La vallée de la Roya, au sein du parc du Mercantour, autant polluée que le centre-ville de Marseille ? Ce phénomène a été mesuré par AtmoSud au cours de l’été 2024, et nécessite des investigations supplémentaires.
Des données qui en ont surpris plus d’un. Mardi 4 mars s’est tenu le deuxième forum citoyen de l’air. Le but de cet événement qui a eu lieu à Marseille ? Partager les résultats des divers dispositifs pour mesurer la qualité de l’air installés par des associations citoyennes sur l’ensemble de la région Sud.
Cette manifestation est notamment organisée par AtmoSud, l’observatoire de la qualité de l’air en Provence-Alpes-Côte d’Azur. Au cours de cette réunion, un bilan a été rendu, l’organisme se chargeant de vérifier et de contrôler ces éléments provenant des 130 capteurs disposés sur notre territoire.

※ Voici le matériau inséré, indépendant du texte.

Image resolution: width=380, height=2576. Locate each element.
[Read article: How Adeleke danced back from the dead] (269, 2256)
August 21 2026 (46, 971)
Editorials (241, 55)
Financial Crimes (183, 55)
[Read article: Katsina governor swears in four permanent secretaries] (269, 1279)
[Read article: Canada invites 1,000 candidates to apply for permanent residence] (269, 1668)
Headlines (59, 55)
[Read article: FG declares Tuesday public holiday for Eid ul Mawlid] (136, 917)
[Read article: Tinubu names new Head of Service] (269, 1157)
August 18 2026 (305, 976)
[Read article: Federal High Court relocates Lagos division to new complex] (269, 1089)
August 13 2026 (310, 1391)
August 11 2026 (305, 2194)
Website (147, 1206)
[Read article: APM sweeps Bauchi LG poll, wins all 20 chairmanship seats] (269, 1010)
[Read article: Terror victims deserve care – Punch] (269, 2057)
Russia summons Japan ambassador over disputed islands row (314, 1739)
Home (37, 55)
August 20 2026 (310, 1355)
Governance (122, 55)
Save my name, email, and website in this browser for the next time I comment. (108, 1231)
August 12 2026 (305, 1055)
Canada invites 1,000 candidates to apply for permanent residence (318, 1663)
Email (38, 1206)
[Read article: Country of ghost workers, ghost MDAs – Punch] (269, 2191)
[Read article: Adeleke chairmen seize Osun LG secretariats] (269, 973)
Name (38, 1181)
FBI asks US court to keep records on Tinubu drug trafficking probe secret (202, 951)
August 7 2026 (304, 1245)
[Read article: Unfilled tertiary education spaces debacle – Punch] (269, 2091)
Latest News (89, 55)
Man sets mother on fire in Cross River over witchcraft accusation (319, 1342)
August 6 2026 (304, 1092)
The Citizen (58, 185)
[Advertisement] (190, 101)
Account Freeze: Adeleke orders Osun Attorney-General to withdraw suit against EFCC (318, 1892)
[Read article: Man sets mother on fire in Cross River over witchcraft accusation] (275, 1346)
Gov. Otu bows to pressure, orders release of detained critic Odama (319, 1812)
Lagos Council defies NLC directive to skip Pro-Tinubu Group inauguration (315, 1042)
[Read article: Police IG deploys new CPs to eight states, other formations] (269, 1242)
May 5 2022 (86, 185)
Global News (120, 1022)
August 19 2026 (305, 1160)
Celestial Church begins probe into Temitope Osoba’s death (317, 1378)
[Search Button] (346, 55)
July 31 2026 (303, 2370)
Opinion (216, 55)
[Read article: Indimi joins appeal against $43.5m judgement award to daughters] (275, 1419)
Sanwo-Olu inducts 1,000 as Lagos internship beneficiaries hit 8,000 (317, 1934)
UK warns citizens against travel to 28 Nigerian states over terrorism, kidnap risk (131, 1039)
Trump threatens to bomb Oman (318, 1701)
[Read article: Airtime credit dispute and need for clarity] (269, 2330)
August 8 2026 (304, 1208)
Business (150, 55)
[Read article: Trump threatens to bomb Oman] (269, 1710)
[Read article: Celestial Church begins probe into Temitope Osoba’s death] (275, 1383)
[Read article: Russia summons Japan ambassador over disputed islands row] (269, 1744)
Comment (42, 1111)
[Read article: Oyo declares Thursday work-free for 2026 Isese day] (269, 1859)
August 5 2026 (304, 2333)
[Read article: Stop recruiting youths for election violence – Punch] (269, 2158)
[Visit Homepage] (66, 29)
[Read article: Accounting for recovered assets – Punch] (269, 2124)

Rappelons que ces outils sont consultés en complément des 60 stations déjà existantes, qui fournissent des indicateurs à propos des villes, des industries ou du trafic routier. Mais contrairement à ces derniers, les équipements placés par les collectifs sont instaurés dans tous les environnements possibles.
Projet initié en avril 2023 dans le Sud-Est, il sera renouvelé pour une troisième année en avril 2025, annonce France 3 Provence-Alpes-Côte d’Azur. Pour cette deuxième édition, il était question des renseignements obtenus entre avril 2024 et janvier 2025.
« Étonnant », mais pas « alarmant »
Lors de ce rassemblement, les experts ont relevé une spécificité. Celle-ci concerne les Alpes-Maritimes, et plus particulièrement un secteur de l’arrière-pays. Selon les chiffres étudiés, on remarque une présence importante de particules fines de type PM 2,5 dans la vallée de la Roya, principalement au cours de l’été 2024.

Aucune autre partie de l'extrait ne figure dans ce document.